Pixel coordinate grounding data
◇ ◇ ◇ ◇ ◇ ◇ ◇

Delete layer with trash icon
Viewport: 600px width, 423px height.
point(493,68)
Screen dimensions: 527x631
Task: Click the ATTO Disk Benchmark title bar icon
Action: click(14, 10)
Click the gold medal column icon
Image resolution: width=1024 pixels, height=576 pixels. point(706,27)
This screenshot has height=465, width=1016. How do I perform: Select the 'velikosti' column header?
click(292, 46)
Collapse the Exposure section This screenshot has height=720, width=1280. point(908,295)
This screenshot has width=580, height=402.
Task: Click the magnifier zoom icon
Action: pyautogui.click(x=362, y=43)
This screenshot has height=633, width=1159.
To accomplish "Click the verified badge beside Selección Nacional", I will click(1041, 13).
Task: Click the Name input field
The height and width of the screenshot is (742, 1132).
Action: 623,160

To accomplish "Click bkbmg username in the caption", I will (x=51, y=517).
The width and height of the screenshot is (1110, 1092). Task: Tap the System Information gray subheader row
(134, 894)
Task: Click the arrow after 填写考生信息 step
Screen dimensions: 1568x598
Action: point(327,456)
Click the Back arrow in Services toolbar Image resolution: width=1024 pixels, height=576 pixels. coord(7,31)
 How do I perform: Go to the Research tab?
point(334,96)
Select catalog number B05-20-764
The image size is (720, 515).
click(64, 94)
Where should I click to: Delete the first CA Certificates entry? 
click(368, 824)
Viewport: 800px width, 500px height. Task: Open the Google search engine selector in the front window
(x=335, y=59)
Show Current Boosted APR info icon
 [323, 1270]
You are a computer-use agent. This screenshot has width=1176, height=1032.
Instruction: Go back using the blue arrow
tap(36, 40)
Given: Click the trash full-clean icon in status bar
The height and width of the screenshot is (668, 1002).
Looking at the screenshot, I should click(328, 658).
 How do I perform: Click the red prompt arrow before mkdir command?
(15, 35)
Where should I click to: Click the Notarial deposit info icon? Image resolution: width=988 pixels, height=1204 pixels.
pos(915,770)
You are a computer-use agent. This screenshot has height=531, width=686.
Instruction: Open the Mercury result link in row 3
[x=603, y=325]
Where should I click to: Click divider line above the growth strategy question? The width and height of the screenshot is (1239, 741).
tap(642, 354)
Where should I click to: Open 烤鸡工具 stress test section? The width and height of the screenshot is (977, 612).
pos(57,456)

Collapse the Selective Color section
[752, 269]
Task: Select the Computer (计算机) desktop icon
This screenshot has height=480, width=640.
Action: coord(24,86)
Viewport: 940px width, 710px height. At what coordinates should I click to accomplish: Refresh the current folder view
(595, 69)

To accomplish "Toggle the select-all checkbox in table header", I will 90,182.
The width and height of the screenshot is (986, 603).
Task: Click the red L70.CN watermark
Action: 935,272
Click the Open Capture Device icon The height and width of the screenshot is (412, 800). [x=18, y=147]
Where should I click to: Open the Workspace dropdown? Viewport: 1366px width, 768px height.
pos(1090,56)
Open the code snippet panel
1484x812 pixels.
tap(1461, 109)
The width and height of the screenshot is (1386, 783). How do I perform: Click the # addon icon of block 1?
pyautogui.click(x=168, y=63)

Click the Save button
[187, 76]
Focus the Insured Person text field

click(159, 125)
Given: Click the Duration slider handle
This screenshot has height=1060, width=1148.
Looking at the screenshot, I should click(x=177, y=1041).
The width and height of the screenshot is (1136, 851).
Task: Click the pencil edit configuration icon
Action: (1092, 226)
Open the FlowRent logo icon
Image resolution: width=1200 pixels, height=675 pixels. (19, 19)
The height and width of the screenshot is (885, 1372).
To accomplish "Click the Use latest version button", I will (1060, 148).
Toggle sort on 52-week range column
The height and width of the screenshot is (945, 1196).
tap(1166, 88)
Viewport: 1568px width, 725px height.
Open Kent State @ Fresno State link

◇ ◇ ◇ ◇ ◇ ◇ ◇

**EXERCISE BRIEF:**
Return only the number of lines in the records above that include the string "Given".

**FINAL ANSWER:**
2